# [TEXT PROVIDED]
Management Science | 2004

Designing a Better Shopbot

Alan L. Montgomery; Kartik Hosanagar; Ramayya Krishnan; Karen Clay

A primary tool that consumers have for comparative shopping is the shopbot, which is short for shopping robot. These shopbots automatically search a large number of vendors for price and availability. Typically a shopbot searches a predefined set of vendors and reports all results, which can result in time-consuming searches that provide redundant or dominated alternatives. Our research demonstrates analytically how shopbot designs can be improved by developing a utility model of consumer purchasing behavior. This utility model considers the intrinsic value of the product and its attributes, the disutility from waiting, and the cognitive costs associated with evaluating the offers retrieved. We focus on the operational decisions made by the shopbot: which stores to search, how long to wait, and which offers to present to the user. To illustrate our model we calibrate the model to price and response time data collected at online bookstores over a six-month period. Using prior expectations about price and response time, we show how shopbots can substantially increase consumer utility by searching more intelligently and then selectively presenting offers.


Journal of Marketing Research | 2011

Cross-Selling the Right Product to the Right Customer at the Right Time

Shibo Li; Baohong Sun; Alan L. Montgomery

Firms are challenged to improve the effectiveness of cross-selling campaigns. The authors propose a customer-response model that recognizes the evolvement of customer demand for various products; the possible multifaceted roles of cross-selling solicitations for promotion, advertising, and education; and customer heterogeneous preference for communication channels. They formulate cross-selling campaigns as solutions to a stochastic dynamic programming problem in which the firms goal is to maximize the long-term profit of its existing customers while taking into account the development of customer demand over time and the multistage role of cross-selling promotion. The model yields optimal cross-selling strategies for how to introduce the right product to the right customer at the right time using the right communication channel. Applying the model to panel data with cross-selling solicitations provided by a national bank, the authors demonstrate that households have different preferences and responsiveness to cross-selling solicitations. In addition to generating immediate sales, cross-selling solicitations also help households move faster along the financial continuum (educational role) and build up goodwill (advertising role). A decomposition analysis shows that the educational effect (83%) largely dominates the advertising effect (15%) and instantaneous promotional effect (2%). The cross-selling solicitations resulting from the proposed framework are more customized and dynamic and improve immediate response rate by 56%, long-term response rate by 149%, and long-term profit by 177%.

# [DATA SEGMENT]

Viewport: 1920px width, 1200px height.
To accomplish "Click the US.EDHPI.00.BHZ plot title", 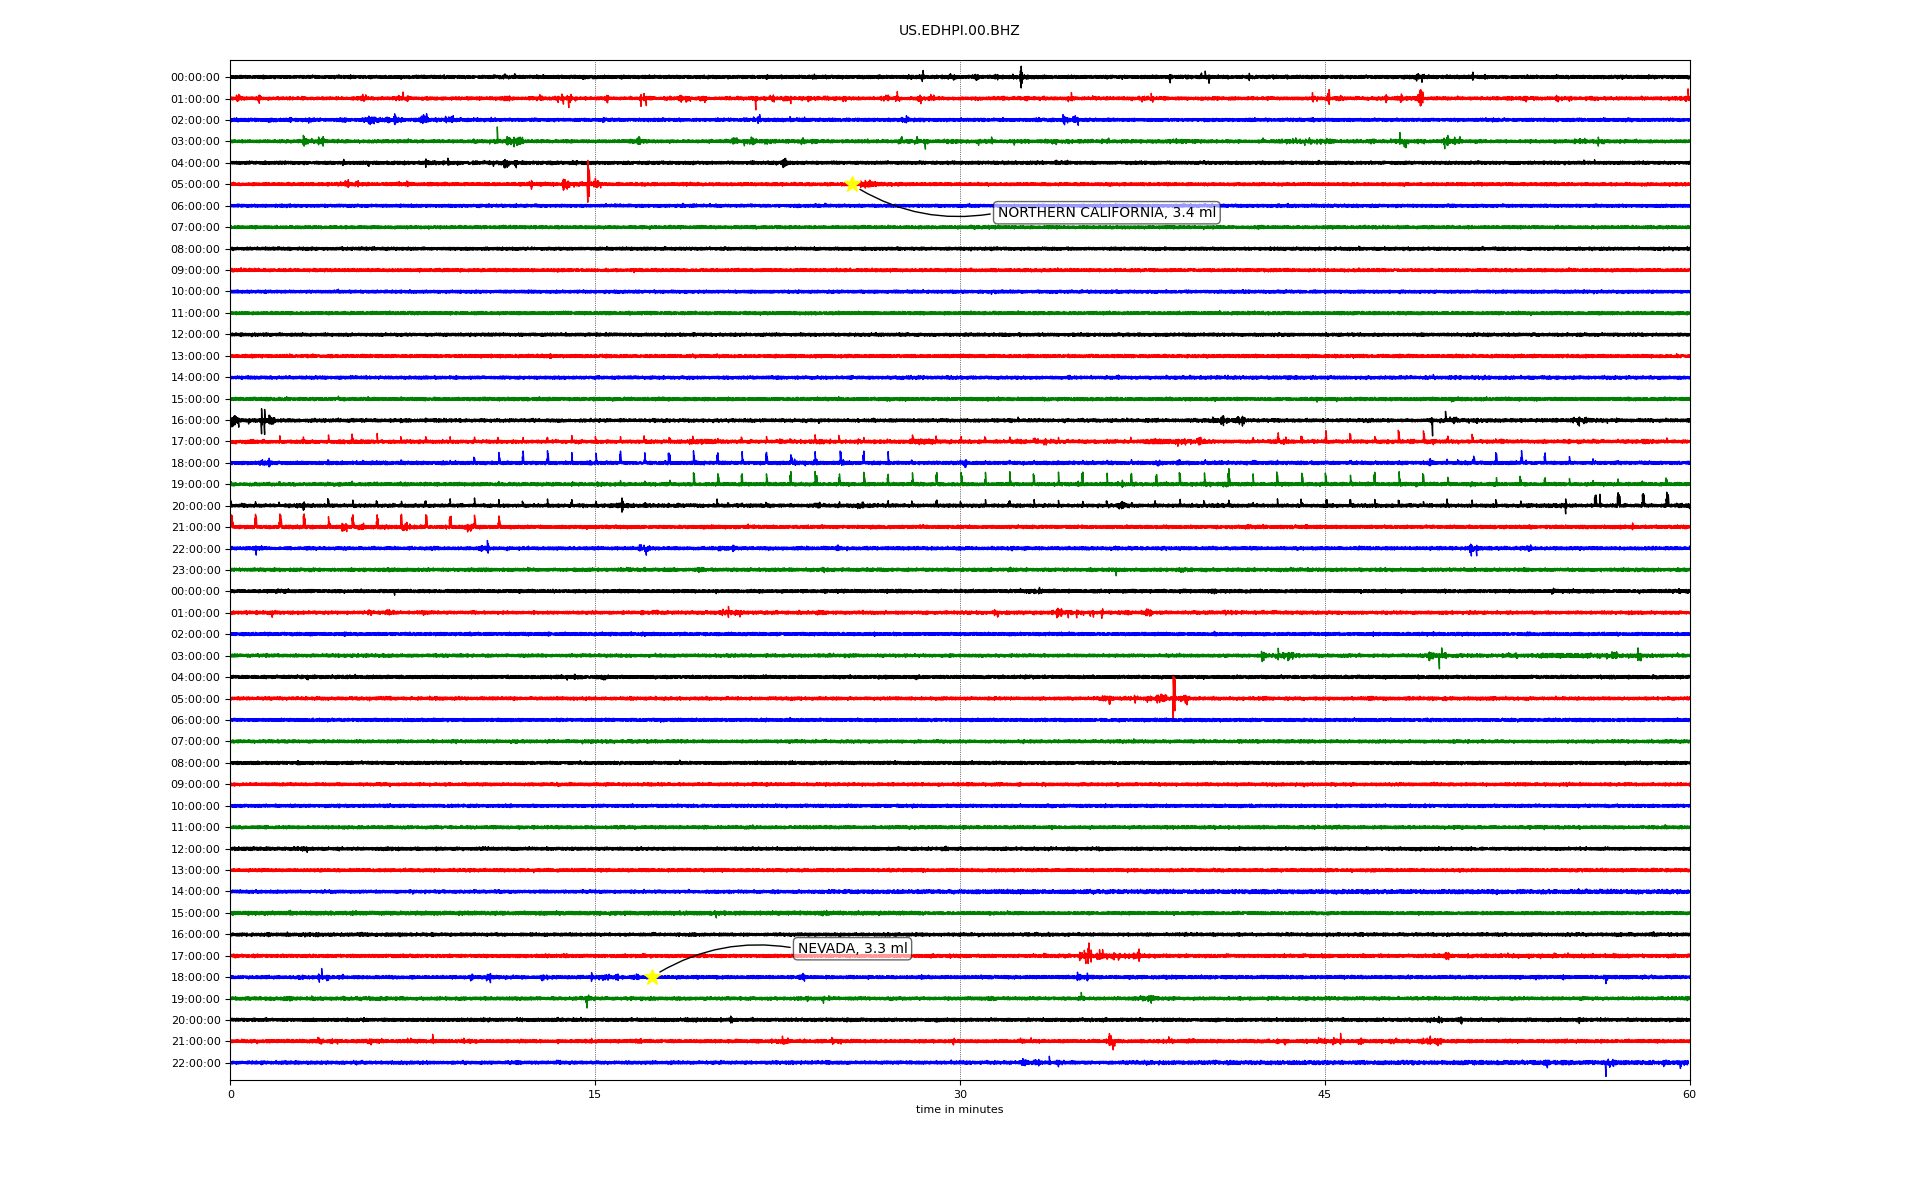I will click(x=959, y=31).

# [EXERCISE REQUIREMENTS]
Name every author listed in the text on the two journal articles, giving each person only once.

# [FINISHED EXERCISE]
Alan L. Montgomery, Kartik Hosanagar, Ramayya Krishnan, Karen Clay, Shibo Li, Baohong Sun